= Aim =
Render the material starting at the line that contains "You are a computer-use" and ending at the line that contains "point(2141,84)" as a Markdown table with the columns Row and Line. Number each line in the Row column, and omit blank lines and pictures.
--- BEGIN ---
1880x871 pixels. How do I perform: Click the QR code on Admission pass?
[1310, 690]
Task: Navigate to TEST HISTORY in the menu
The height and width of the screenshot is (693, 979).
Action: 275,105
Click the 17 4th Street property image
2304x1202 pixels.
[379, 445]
--- END ---
--- BEGIN ---
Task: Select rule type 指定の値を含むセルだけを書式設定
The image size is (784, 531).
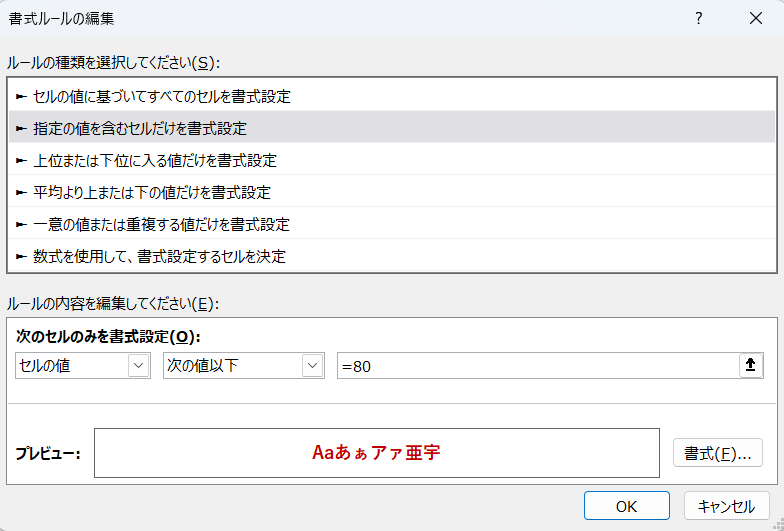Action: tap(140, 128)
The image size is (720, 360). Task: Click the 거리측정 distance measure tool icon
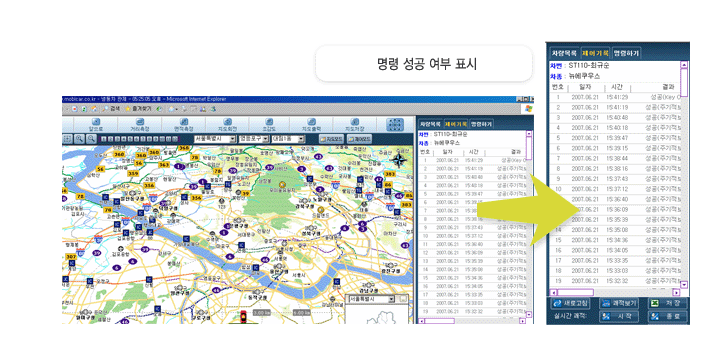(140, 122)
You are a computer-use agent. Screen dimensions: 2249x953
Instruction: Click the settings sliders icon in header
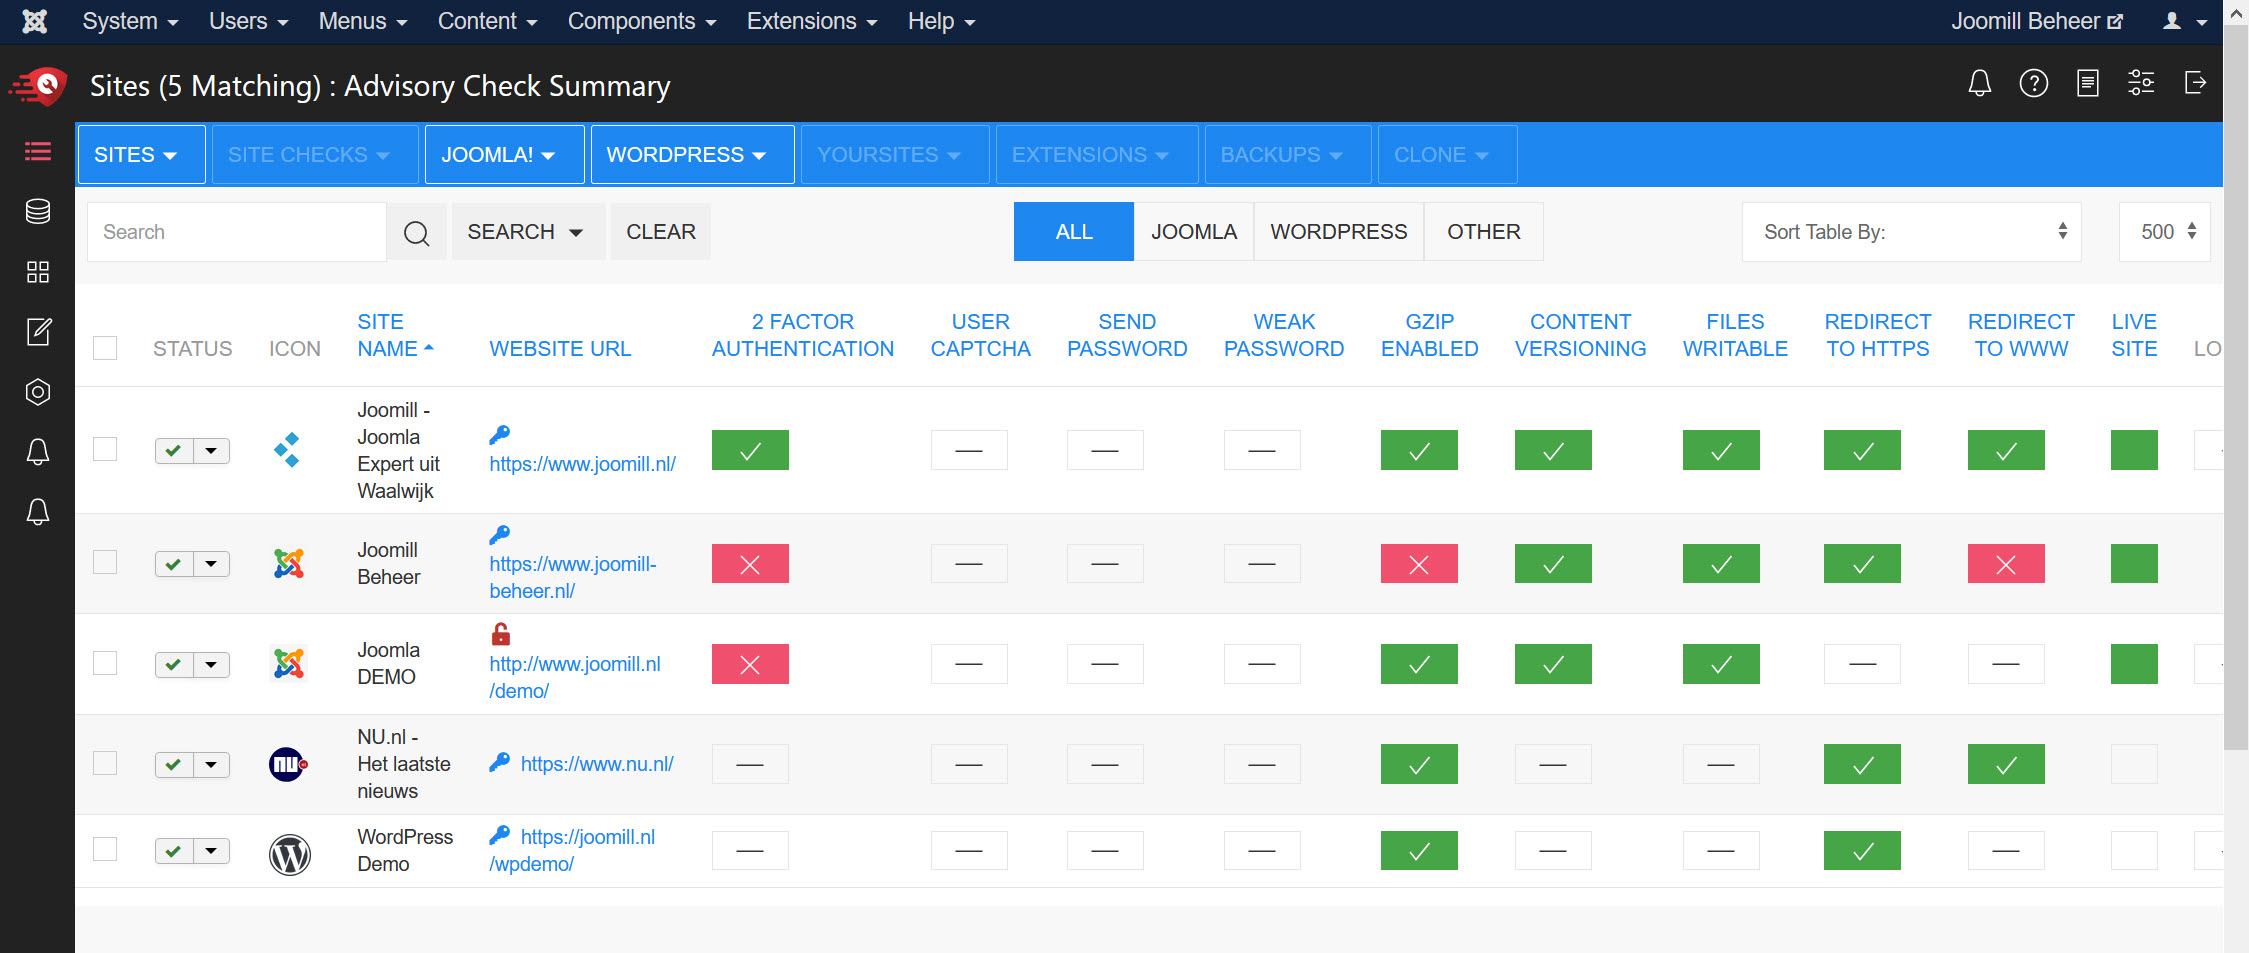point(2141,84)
--- END ---
= Written response =
| Row | Line |
|---|---|
| 1 | You are a computer-use agent. Screen dimensions: 2249x953 |
| 2 | Instruction: Click the settings sliders icon in header |
| 3 | point(2141,84) |